_TASK STATEMENT_. Write out, word for word, the first line of the data below and every line after it through the one containing "次のページへ (846, 2100)".

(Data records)

□ □ □ □

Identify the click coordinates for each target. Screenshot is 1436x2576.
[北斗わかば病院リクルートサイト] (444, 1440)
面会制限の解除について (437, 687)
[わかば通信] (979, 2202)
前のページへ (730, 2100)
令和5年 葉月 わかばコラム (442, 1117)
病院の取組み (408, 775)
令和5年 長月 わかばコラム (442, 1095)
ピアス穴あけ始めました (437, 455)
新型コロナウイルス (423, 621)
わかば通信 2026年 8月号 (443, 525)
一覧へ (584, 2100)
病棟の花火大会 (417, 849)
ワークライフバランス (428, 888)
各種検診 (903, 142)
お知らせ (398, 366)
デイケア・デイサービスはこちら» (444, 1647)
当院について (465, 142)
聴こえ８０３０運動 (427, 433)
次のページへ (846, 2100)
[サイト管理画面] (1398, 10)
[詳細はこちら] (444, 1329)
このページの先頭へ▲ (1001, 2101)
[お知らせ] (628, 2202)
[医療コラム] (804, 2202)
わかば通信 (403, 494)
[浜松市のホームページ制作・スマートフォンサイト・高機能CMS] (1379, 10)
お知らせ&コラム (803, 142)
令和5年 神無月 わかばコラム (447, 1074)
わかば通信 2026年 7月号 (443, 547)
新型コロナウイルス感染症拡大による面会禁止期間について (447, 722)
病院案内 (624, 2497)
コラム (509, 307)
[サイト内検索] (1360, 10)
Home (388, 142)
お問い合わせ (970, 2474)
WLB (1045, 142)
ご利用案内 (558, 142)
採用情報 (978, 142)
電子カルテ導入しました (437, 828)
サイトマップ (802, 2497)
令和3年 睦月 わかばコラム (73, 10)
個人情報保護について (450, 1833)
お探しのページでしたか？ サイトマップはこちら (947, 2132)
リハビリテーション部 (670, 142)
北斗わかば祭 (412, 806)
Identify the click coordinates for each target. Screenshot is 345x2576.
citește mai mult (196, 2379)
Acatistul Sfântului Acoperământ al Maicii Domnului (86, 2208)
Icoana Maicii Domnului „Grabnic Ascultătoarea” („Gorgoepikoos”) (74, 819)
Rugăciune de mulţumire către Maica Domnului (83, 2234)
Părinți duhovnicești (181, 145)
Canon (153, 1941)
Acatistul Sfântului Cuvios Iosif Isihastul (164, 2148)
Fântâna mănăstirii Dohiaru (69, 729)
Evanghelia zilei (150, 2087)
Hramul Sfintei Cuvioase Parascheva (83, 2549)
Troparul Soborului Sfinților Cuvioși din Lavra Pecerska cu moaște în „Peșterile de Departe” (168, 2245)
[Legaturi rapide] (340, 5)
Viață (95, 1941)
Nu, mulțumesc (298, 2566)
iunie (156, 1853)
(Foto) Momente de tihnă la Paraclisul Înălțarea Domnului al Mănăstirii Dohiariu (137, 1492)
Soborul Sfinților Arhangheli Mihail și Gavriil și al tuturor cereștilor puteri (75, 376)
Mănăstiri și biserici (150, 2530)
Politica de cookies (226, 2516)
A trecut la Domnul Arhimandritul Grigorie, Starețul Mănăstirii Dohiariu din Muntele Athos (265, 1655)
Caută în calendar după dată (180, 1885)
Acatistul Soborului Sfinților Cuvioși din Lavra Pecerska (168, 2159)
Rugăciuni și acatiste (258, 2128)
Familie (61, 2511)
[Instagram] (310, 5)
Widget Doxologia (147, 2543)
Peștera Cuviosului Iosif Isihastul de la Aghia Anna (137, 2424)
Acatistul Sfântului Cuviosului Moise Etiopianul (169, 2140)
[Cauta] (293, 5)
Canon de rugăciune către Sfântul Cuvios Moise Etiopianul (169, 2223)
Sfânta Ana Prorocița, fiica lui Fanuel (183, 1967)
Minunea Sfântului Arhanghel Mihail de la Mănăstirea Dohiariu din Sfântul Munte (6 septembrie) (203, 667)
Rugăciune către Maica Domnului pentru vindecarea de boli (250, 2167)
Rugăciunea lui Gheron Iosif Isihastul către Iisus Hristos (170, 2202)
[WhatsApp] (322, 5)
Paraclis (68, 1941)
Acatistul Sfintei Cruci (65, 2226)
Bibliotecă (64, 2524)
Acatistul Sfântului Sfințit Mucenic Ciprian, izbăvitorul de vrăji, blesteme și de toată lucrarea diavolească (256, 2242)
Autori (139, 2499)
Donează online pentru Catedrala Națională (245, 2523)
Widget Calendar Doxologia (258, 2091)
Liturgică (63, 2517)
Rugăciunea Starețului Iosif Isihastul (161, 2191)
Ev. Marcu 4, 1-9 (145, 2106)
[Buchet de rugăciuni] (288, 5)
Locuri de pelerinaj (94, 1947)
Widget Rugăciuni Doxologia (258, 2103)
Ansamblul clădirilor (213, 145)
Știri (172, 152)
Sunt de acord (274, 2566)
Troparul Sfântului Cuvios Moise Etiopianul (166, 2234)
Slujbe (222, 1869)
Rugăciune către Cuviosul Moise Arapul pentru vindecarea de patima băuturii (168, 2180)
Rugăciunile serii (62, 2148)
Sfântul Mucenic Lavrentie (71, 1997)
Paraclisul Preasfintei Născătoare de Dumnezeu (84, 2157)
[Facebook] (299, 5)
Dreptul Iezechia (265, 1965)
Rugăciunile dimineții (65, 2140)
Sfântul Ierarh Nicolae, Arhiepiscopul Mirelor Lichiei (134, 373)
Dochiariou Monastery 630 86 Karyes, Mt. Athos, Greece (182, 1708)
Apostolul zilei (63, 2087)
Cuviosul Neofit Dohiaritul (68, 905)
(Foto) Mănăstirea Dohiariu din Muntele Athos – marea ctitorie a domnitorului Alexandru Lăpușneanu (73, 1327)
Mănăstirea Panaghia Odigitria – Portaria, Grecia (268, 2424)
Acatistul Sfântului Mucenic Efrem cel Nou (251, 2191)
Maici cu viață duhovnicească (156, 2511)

□ □ □ □

_ANSWER FOR THIS EXERCISE_.
Identify the click coordinates for each target. Screenshot is 1436x2576.
[北斗わかば病院リクルートサイト] (444, 1440)
面会制限の解除について (437, 687)
[わかば通信] (979, 2202)
前のページへ (730, 2100)
令和5年 葉月 わかばコラム (442, 1117)
病院の取組み (408, 775)
令和5年 長月 わかばコラム (442, 1095)
ピアス穴あけ始めました (437, 455)
新型コロナウイルス (423, 621)
わかば通信 2026年 8月号 (443, 525)
一覧へ (584, 2100)
病棟の花火大会 (417, 849)
ワークライフバランス (428, 888)
各種検診 (903, 142)
お知らせ (398, 366)
デイケア・デイサービスはこちら» (444, 1647)
当院について (465, 142)
聴こえ８０３０運動 (427, 433)
次のページへ (846, 2100)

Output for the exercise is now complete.